YO, DANIEL BLAKE: VERDAD, VERDADERA

Ken Loach ("El viento que agita la cebada"), dirige esta película con guión de su colaborador habitual Paul Laverty. Daniel Blake (Dave Johns), 60 años, carpintero de profesión, ha sufrido un infarto y probablemente no podrá volver a trabajar. Una de las veces que acude a la seguridad social para resolver su situación, conoce a Katie (Hayley Squires), una joven madre soltera con dos niños.
Como siempre Loach sabe poner el dedo en la llaga y aprieta sin ningún tipo de compasión. El drama que vive Daniel Blake en su enfrentamiento con un sistema mal intencionadamente absurdo e injusto no nos es ajeno aunque la acción se sitúe en UK. Antes de hacer el guión Laverty y Loach se documentaron entrando en contacto con personas que habían perdido sus trabajos y que les contaron el proceso burocrático por el que habían pasado, los sinsentidos y el constante trato irrespetuoso sufrido.

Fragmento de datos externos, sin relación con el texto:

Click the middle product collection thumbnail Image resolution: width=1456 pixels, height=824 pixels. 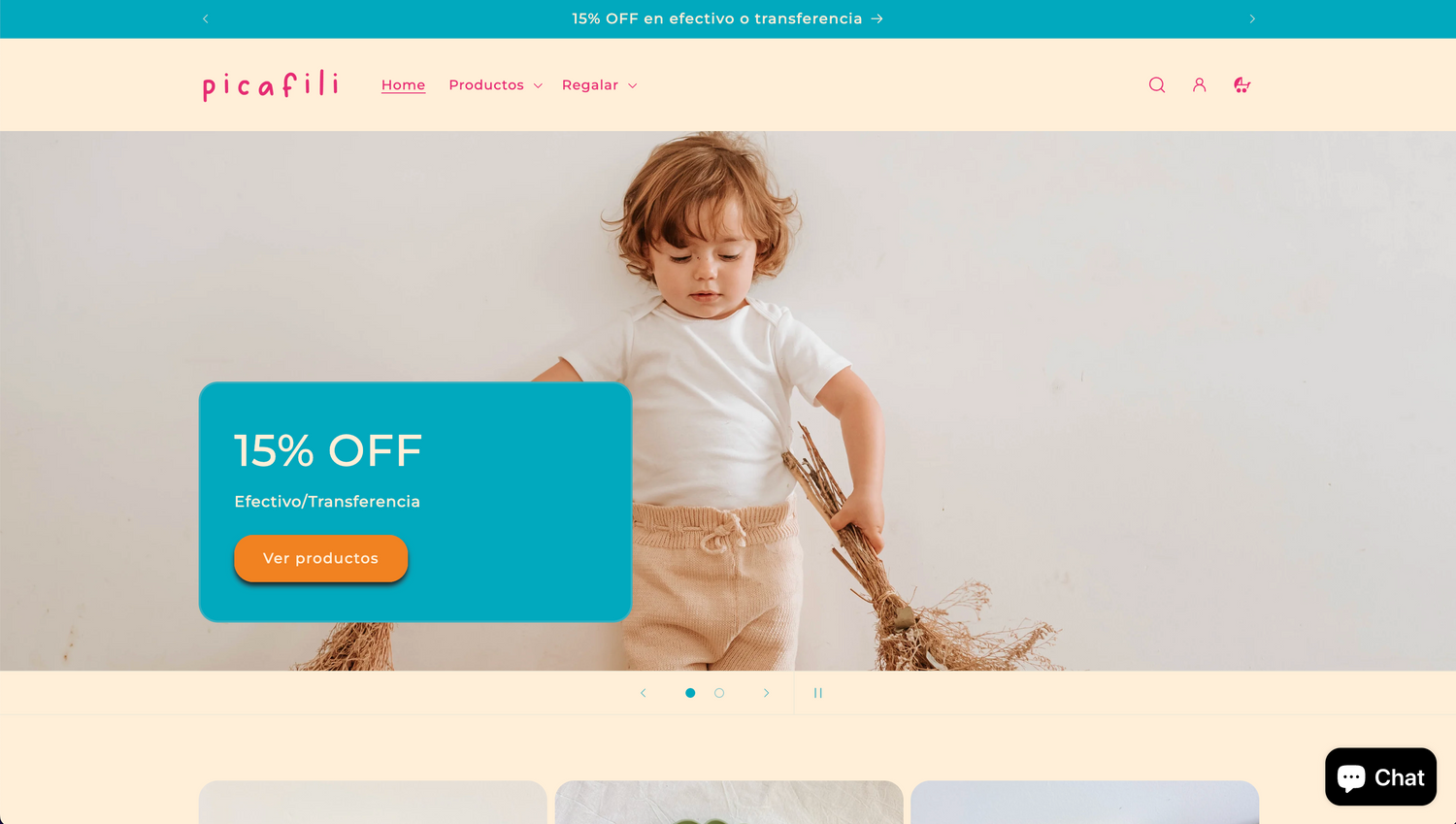[x=729, y=803]
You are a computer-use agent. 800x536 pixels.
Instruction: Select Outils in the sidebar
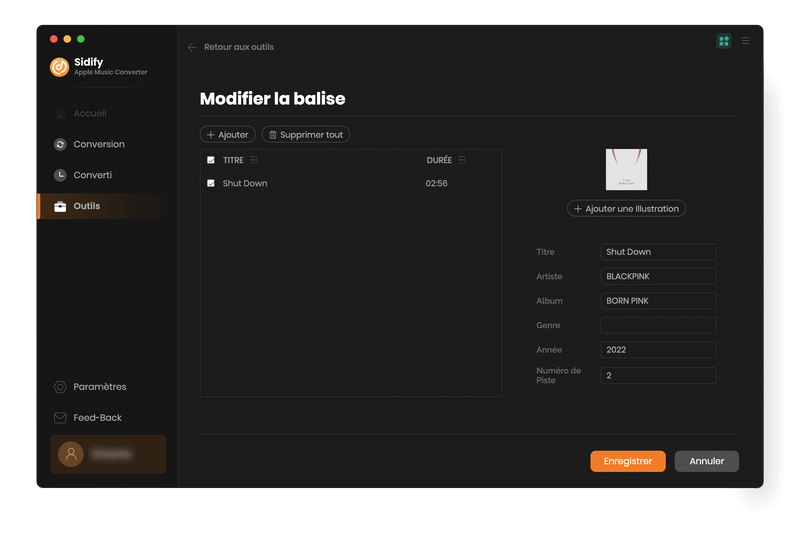coord(87,206)
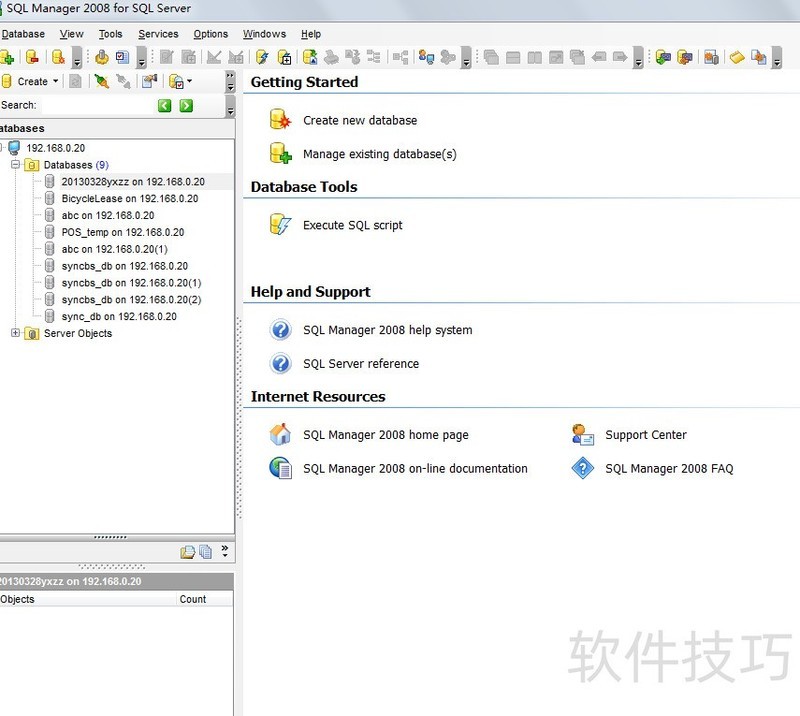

A partir de esos testimonios Laverty decide contar la historia de Daniel, un hombre honesto y trabajador forzado a acabar su carrera profesional y la de Katie, una chica en una situación económica crítica, desubicada de su familia y con cargas familiares. Buena decisión la de elegir dos personas que entran en relación por su pelea con la administración, pero que por lo demás tendrían poco en común. Sin embargo, entre ellos se crea una bonita relación de amistad, llegando a convertirse en lo más parecido a una familia. La evolución del estado de ánimo de los dos personajes, sus altibajos y su forma de defenderse del sistema están muy bien enfocados y generan la identificación absoluta con el espectador. Con un estilo casi de documental, el director nos acerca a esta dura historia. Loach tiene la virtud de contar sin artificios historias donde la fuerza está en los personajes y en el mensaje. Historias de narrativa sencilla donde nada obstaculiza que el realismo llegue al espectador a bocajarro, historias que parecen tan verdaderas o más que si nos las contaran personas reales. Un guión bien escrito con momentos muy dramáticos (estremecedora la escena en el banco de alimentos también inspirada en un suceso real), con diálogos y reacciones totalmente verdaderas donde además de los dos sobresalientes actores, cada elemento de localización, maquillaje, vestuario, refleja la vida misma. (Valoración: 7 sobre 10).